Clarissa Ward has experienced misogyny throughout her career

Unfortunately like a lot of other women, even Clarissa Ward has had to deal with misogyny in the workplace despite being a leader in her career field. "I can't tell you how many times I'll be feeling that, I know my trade. I know my craft. I know this story...It's this very subtle condescension," Ward explained on NPR. "And it is enraging because you're like, wait. But I'm the one who's actually been to Aleppo, guys." 

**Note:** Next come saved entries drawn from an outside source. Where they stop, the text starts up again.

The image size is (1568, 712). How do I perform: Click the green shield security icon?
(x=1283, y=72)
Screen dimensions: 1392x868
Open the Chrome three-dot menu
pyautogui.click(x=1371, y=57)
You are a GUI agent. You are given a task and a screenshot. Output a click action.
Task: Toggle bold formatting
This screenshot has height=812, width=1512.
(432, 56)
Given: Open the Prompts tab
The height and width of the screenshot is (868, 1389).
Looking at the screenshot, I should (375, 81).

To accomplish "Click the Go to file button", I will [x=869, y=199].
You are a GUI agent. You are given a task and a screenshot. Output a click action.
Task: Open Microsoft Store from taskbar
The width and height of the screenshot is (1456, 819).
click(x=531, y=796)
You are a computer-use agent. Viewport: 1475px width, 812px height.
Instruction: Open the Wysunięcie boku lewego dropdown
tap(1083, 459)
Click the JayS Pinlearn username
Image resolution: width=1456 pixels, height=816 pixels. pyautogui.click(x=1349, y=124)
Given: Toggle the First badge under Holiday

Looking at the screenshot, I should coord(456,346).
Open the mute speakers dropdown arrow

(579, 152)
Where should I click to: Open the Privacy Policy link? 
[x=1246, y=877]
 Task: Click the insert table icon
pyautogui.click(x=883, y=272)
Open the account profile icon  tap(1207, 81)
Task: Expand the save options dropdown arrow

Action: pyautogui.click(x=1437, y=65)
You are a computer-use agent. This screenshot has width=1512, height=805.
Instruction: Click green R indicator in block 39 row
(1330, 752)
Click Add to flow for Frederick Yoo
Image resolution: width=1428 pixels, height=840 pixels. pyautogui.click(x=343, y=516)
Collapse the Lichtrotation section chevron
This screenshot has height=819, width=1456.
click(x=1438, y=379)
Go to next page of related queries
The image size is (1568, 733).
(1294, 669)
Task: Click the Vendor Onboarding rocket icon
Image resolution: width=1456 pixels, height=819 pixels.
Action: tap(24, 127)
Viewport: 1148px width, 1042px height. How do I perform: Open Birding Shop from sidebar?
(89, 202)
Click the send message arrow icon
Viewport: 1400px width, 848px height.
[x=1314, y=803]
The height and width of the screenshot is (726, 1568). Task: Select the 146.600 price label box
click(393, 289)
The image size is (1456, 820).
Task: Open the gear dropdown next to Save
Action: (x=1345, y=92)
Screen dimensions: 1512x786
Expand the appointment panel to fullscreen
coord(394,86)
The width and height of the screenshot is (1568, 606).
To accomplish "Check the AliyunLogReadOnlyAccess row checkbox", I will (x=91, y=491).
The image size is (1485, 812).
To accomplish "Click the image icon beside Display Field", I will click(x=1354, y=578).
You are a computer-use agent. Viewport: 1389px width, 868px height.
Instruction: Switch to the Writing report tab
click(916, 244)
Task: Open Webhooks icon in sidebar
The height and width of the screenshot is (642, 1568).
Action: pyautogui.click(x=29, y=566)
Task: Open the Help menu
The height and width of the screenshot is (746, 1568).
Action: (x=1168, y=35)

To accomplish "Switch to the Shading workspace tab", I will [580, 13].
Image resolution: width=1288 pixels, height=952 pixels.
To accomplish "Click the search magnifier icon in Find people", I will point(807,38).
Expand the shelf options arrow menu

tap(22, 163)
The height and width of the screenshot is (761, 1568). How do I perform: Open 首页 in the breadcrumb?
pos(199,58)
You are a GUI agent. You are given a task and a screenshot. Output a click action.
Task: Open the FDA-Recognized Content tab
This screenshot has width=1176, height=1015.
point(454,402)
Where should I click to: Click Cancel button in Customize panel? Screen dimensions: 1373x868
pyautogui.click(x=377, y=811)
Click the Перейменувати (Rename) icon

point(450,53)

And it sure sounds like it is something that Ward has dealt with in her career for a long time. As she recalled in "On All Fronts," a female anchor at Fox News once offered her some unsolicited and questionable advice: "You're gonna be a star. And trust me, I know Roger Ailes... he loves girls to wear their hair down. ... I know he'd prefer it. Gotta look out for you sexy girls!!" As NPR pointed out in their review of the book, that is the same Roger Ailes who would be "hit with multiple sexual misconduct allegations and resigned from the company."

She's also faced sexism while out in the field. In August 2021, she shared on CNN's "New Day" that while outside the presidential palace in Kabul, she was instructed "to stand to the side because I'm a woman." Yet, Ward doesn't seem to let anyone stop her from covering a story, making her a truly inspiring journalist.